You can't write about D.W. Griffith at Biograph without talking about how his use of the camera and editing changed the way that movies communicated to an audience. Similarly, Kirby's dynamic figures, his tilted compositions and his page designs had a huge impact on how stories were told in early comic books. Kirby's treatment of the figure continued to evolve over the course of his career and surely the representation of the human figure is a topic of importance in the art world.

There are also sociological aspects to Kirby that are ignored. One of the most curious sides of Kirby's career is that he and partner Joe Simon created the genre of romance comics. I would be hard pressed to name a comic book artist who I think is less suited to romance, yet the books were immensely successful in the late 1940s. Gil Kane once remarked that Kirby's repressed anger showed up in his superhero costumes, which were covered with straps, buckles, and other types of restraints. Kirby's love comics are full of huge, operatic emotions and fit the zeitgeist of the time that produced film noir. I doubt they would have succeeded in any other time period. By the time the domesticated '50s rolled around, romance comics had degenerated into tearful women pining for Mr. Right, something alien to Kirby's sensibility.

Evanier's status as a comics professional is both a blessing and a curse for him as an author.
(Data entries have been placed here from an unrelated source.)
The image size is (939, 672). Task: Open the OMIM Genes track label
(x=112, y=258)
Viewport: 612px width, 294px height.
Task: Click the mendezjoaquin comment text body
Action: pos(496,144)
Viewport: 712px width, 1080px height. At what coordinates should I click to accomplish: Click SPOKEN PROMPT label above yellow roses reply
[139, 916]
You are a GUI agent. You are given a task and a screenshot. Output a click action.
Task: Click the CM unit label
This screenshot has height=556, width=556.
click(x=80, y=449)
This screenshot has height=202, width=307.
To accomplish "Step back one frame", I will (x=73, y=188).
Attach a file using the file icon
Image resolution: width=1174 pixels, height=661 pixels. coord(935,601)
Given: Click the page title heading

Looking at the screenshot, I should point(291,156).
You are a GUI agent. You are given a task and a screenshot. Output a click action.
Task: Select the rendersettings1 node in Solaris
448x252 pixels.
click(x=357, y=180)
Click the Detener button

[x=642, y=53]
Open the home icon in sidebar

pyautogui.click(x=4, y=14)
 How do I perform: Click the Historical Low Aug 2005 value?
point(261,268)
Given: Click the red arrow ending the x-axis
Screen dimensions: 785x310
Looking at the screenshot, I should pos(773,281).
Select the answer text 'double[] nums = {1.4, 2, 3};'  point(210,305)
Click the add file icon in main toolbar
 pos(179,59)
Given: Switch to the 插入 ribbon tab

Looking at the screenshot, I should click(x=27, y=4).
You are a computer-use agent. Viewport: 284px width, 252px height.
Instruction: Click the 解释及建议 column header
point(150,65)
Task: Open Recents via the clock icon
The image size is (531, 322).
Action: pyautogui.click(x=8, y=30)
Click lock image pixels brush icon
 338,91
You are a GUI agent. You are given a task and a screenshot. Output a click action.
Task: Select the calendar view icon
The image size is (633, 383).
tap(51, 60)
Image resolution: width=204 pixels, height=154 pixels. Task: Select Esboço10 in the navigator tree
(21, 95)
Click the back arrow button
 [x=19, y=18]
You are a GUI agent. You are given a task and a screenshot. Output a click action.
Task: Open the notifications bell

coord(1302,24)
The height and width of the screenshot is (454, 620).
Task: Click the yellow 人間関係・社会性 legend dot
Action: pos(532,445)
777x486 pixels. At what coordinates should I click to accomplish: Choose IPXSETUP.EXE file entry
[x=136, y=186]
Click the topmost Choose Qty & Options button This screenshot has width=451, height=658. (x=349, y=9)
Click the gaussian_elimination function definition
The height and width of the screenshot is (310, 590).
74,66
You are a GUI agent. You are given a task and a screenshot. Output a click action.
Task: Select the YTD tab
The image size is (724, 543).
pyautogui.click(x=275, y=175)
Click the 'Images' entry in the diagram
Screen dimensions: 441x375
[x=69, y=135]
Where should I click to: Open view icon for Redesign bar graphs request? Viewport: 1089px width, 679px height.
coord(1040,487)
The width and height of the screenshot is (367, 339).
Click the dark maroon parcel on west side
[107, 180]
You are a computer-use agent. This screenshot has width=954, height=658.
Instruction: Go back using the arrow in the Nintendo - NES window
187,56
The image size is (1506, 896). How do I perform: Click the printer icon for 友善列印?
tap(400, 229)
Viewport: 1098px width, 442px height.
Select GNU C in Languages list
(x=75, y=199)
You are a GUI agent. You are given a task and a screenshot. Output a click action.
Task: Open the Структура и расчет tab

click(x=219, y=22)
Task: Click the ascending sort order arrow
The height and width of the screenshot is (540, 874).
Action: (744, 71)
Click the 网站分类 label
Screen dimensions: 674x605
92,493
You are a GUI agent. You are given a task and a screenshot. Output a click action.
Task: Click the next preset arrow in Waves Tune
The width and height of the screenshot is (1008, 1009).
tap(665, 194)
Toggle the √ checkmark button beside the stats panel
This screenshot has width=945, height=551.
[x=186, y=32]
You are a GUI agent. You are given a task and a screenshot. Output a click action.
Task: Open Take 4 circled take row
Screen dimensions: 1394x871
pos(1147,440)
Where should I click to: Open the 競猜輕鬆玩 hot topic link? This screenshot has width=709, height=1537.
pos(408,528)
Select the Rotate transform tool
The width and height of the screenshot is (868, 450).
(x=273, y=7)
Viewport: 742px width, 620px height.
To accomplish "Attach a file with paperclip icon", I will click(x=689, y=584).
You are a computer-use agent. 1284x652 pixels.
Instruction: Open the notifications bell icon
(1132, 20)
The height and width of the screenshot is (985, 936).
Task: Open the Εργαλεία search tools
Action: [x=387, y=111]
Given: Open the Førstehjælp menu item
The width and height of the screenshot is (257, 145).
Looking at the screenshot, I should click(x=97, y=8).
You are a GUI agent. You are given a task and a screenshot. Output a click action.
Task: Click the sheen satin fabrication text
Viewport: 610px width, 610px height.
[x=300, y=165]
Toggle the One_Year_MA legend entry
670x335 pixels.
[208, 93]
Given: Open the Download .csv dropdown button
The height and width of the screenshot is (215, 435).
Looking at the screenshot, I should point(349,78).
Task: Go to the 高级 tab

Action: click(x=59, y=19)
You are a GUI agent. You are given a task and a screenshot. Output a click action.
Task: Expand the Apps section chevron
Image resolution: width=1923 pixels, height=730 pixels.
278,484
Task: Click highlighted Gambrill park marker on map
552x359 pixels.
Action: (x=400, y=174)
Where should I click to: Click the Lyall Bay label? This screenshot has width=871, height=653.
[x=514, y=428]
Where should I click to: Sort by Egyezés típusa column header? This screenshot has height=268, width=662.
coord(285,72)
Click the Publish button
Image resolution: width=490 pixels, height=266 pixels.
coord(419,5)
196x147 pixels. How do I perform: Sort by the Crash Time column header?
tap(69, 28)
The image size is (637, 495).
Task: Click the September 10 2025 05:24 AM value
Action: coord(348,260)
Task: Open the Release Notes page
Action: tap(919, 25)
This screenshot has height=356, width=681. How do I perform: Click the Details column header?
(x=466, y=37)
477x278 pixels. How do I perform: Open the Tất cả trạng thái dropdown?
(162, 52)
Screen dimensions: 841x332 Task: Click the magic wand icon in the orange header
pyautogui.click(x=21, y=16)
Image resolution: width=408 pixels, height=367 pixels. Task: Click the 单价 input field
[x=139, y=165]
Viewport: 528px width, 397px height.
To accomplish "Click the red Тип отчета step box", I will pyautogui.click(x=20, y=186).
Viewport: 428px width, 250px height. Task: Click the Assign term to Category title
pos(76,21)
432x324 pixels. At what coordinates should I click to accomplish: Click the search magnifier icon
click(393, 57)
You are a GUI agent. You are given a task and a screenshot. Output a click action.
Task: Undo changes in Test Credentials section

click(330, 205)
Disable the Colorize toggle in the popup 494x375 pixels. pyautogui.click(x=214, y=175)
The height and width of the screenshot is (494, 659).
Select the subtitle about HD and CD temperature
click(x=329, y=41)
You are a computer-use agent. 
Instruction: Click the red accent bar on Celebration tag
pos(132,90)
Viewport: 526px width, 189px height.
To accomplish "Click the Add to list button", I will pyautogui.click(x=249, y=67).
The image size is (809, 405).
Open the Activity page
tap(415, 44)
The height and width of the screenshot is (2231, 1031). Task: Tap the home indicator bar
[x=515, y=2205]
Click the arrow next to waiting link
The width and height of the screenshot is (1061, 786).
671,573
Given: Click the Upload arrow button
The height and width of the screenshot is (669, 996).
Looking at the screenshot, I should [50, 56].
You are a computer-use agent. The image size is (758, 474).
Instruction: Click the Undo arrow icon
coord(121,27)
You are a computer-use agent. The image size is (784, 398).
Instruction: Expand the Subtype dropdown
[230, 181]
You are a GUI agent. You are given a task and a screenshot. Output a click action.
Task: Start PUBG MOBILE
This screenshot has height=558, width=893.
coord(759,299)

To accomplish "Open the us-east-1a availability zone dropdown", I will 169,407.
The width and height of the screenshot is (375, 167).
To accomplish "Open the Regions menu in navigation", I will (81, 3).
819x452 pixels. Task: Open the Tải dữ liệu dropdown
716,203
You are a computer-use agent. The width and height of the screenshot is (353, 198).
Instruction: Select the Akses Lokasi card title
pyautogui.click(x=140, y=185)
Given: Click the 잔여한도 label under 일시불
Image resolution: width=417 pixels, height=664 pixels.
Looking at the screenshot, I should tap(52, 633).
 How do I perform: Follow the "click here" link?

It provided him with first-hand knowledge of Kirby and his contemporaries and access to many people who contributed Kirby artwork for the book. However, his life-long exposure to Kirby blinds him to the aspects of Kirby's drawing that someone new to Kirby would struggle to understand.

Furthermore, Evanier's friendship and professional relationship with Stan Lee restricts him to acknowledging Kirby's problems with Lee but he refuses to take sides. Lee is an immensely charming person with media smarts, but the fact remains that Lee's two most important collaborators, Kirby and Steve Ditko, both broke with him and that Lee became wealthy based on those collaborations while his collaborators did not. Instead, they had to fight for acknowledgment. That does not speak well for Lee, even if Evanier refuses to criticize him.

Mark Evanier is working on a more detailed Kirby biography that won't appear for several years. When that book is published, I will buy it and can already predict that I will enjoy it. Jack Kirby is fortunate to have a champion in Mark Evanier and would have been thrilled to see this book. However, Kirby needs other champions. While the specifics of Kirby's life are important, it's his art that is his main claim on our imaginations. Kirby's qualities as a draftsman and designer are too important to ignore. While anyone writing about Kirby is most likely affected by nostalgia for the man or his work, I believe that Kirby needs an unemotional re-evaluation. There's more to say about Kirby's art than is in the text of this book.